▶ Page

○ ○ ○ ○ ○ ○ ○

L'exposition boycottée
Le 26 janvier à Paris, le siège de l'UNESCO devait accueillir l'exposition documentaire « L'enfance déportée. Les victimes de l'Holocauste par les yeux des jeunes prisonniers du camp de concentration nazi Salaspils ». Ce qui n'a pas eu lieu, car l'exposition a été interdite. Par qui ? La Lettonie. Pourquoi ? Elle compromettrait la réputation internationale du pays qui préside l'UE cette année.
Est-ce seulement possible, alors qu'il s'agit d'une organisation internationale qui milite, selon l’ambassadeur de la Fédération de Russie auprès de l’UNESCO. E.Mitrofanova, afin que les pages sombres de l'Holocauste soient incluses dans les livres d'histoire de divers pays ?
Dans une interview donnée à « L'Observateur russe », le président de la Fondation « Mémoire historique » Alexandre Dukov, organisateur de l'exposition commente la situation ainsi :
Initialement, l'exposition devait avoir lieu dans le bâtiment principal de l'UNESCO. Le soutien de la Délégation permanente de la Fédération de Russie auprès de l'UNESCO nous a beaucoup aidés. Au jour de l'ouverture de l'exposition, qui devait être le 26 janvier, tout était réglé auprès du secrétariat de l'organisation internationale ainsi que du côté biélorusse, mais c'est alors que les représentants de la délégation de Lettonie sont intervenus. La Lettonie a bloqué le déroulement de l'exposition en une semaine. Il a fallu de toute urgence cherché un nouvel espace, et nous sommes heureux que le Centre de Russie pour la Science et la Culture (CRSC) à Paris nous l'ait présenté.

○ ○ ○ ○ ○ ○ ○

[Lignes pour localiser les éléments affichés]

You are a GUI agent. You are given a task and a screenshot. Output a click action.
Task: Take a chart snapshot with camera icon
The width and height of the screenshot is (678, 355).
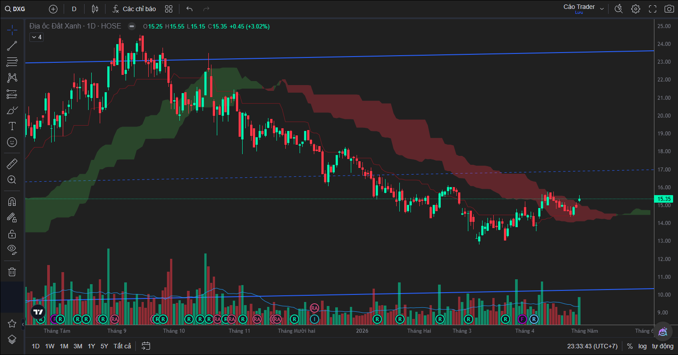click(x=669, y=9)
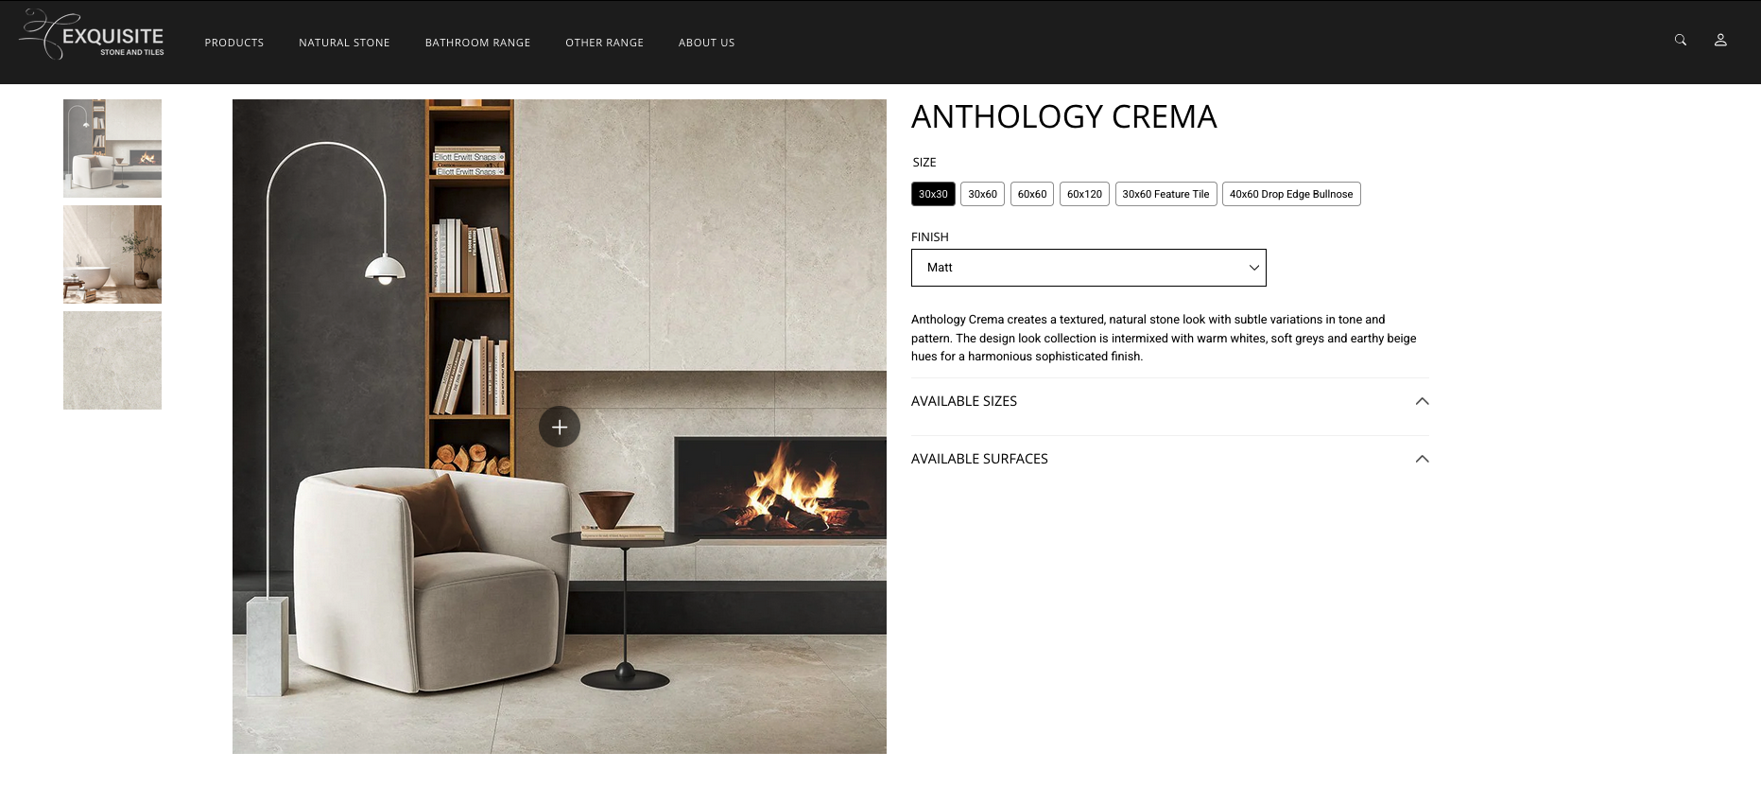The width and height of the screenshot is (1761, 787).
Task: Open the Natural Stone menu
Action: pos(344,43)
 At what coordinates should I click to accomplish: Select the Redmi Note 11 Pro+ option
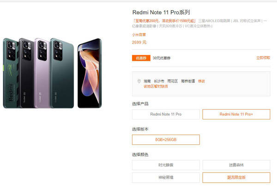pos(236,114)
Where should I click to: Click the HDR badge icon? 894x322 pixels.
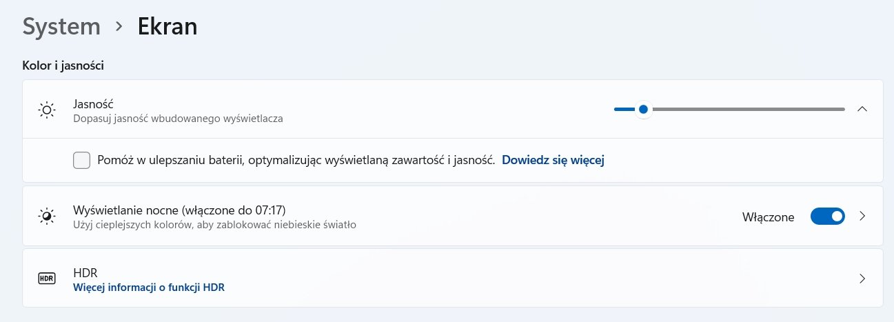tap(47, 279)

○ ○ ○ ○ ○ ○ ○

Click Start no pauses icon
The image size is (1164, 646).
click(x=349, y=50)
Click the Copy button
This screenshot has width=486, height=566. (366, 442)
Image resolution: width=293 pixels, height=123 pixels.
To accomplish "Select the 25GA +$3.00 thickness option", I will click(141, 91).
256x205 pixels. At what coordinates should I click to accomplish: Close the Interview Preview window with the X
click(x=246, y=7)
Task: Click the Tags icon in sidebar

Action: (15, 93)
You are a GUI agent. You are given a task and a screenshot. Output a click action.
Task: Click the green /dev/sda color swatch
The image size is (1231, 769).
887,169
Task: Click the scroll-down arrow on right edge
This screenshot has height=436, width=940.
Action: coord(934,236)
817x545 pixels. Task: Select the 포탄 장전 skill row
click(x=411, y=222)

○ ○ ○ ○ ○ ○ ○

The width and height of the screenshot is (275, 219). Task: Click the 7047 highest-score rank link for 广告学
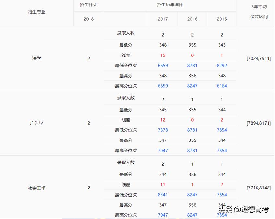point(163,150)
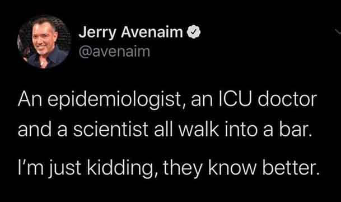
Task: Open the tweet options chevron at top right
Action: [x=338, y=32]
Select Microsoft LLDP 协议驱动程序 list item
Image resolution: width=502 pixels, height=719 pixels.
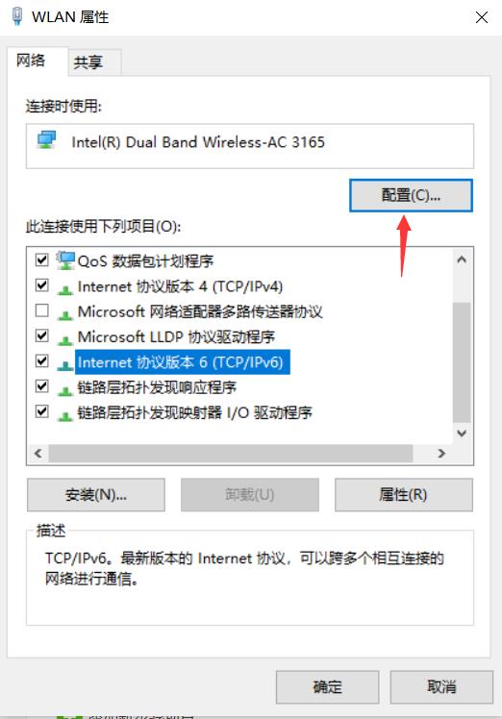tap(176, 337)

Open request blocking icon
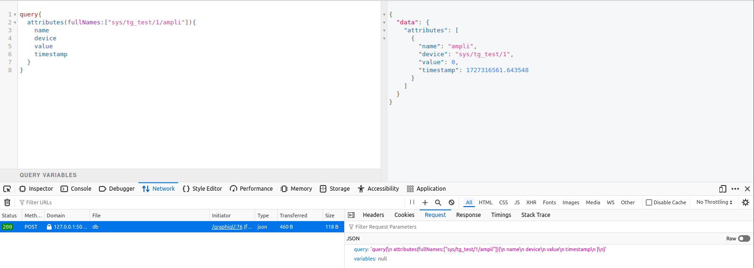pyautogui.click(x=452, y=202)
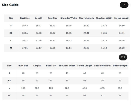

○ ○ ○ ○ ○ ○ ○

▶ Énoncé
Dans le texte sur l'exposition boycottée, reprenez le passage allant de « Est-ce seulement possible, alors » jusqu'à « divers pays ? » inclus, en substituant « manuels scolaires » à « livres d'histoire ».

▶ Tâche réalisée
Est-ce seulement possible, alors qu'il s'agit d'une organisation internationale qui milite, selon l’ambassadeur de la Fédération de Russie auprès de l’UNESCO. E.Mitrofanova, afin que les pages sombres de l'Holocauste soient incluses dans les manuels scolaires de divers pays ?